The aim of the study is to adapt a method developed in Sweden for the automated estimation of forest stand characteristics after thinning using the HprGallring software to Latvian conditions and to determine accuracy of the modelling-based prediction of stand characteristics.

In the study, the height, number, diameter, and species of individual trees after thinning were determined using the sample plot method (according to methods applied in forest resources monitoring) and using photogrammetry as reference data for the study. In some felling areas, the diameters of all trees were measured before and after felling. The data obtained using different methods were compared with updated stand characteristics in the Forest resource database updated by certified inventory experts using plot measurement method.

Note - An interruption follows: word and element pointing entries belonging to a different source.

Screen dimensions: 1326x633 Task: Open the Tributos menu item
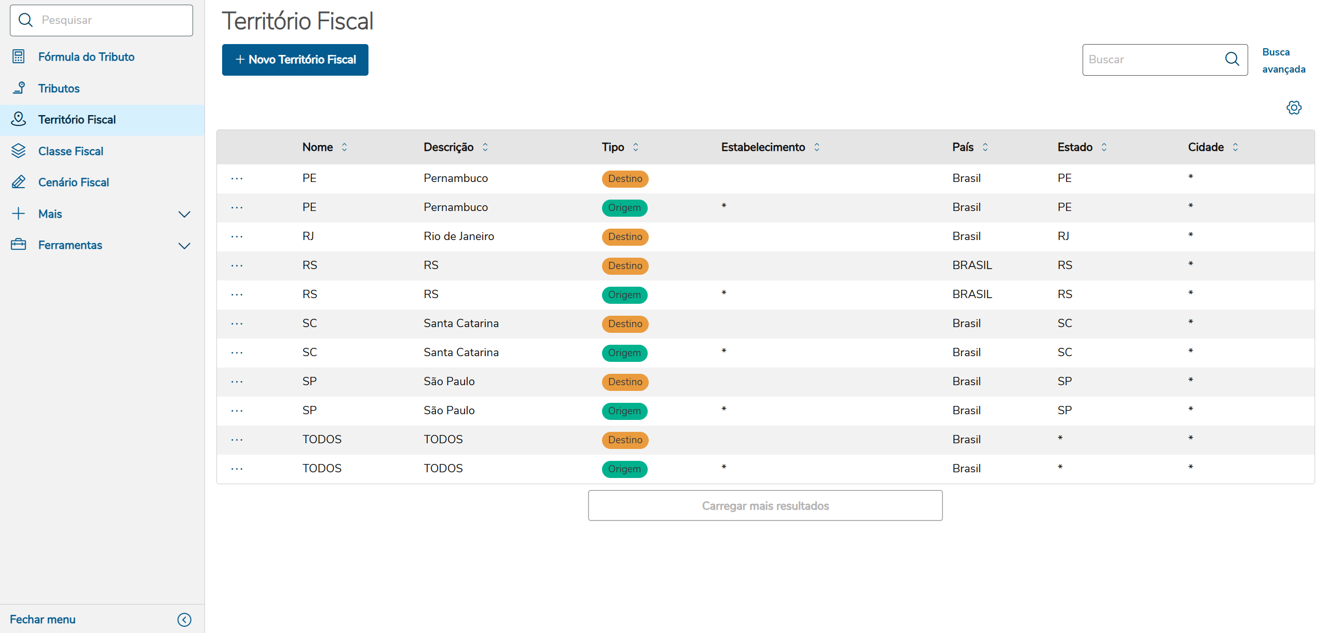click(x=59, y=89)
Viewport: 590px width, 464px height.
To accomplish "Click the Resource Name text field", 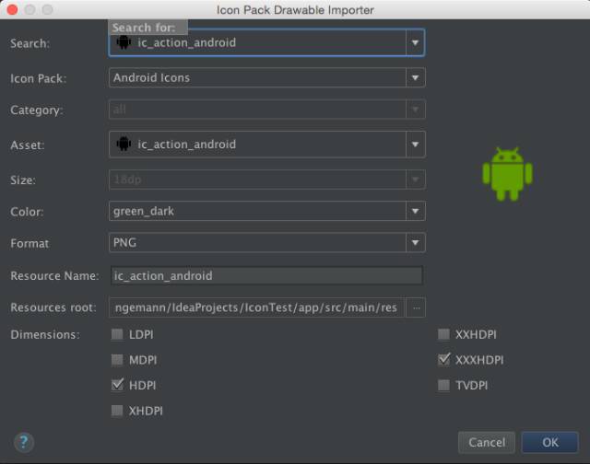I will pyautogui.click(x=266, y=276).
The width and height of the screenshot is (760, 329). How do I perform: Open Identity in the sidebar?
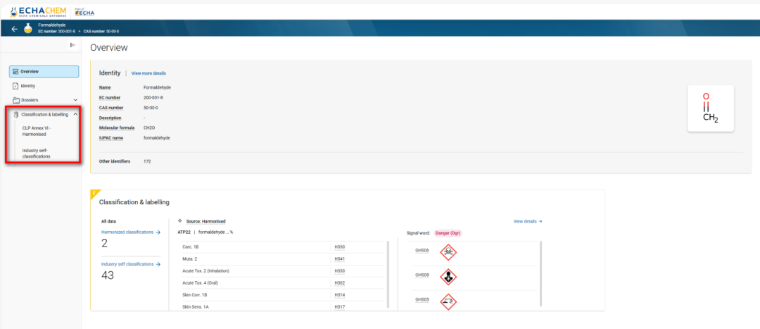(28, 86)
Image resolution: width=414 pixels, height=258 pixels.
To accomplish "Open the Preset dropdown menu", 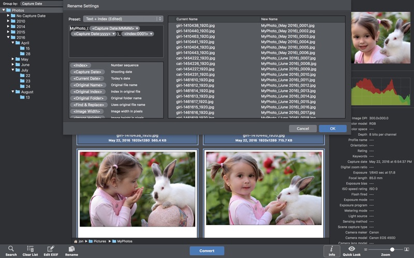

According to the results of the study, HprGallring can provide the data necessary for updating the forest inventory database after thinning, but the accuracy of the modelled projections, as compared to manual measurements, are not yet within the uncertainty range as required by the forest inventory regulations. The average tree height, as indicated in the State Forest Register, matches the HprGallring estimates within the regulatory uncertainty limits in 67% of Scots pine (Pinus sylvestris L.) stands, 65% of Norway spruce (Picea abies (L.) H.Karst.) stands, and 48% of Birch (Betula sp.) stands. The diameter of an average tree after thinning estimated by the HprGallring is larger than that according to the manual measurement. The average diameter estimated using HprGallring in pine stands matches the data in State Forest Register in 40% of the assessed areas, in 47% for spruce stands, and 35% of birch stands. The accuracy of the predictions needs to be improved to make HprGallring usable in forest inventory, but even now it provides valuable spatial information about the distribution of trees of different dimensions and species within stands, enabling more accurate planning of management methods and spatial redesigning of the forest compartments.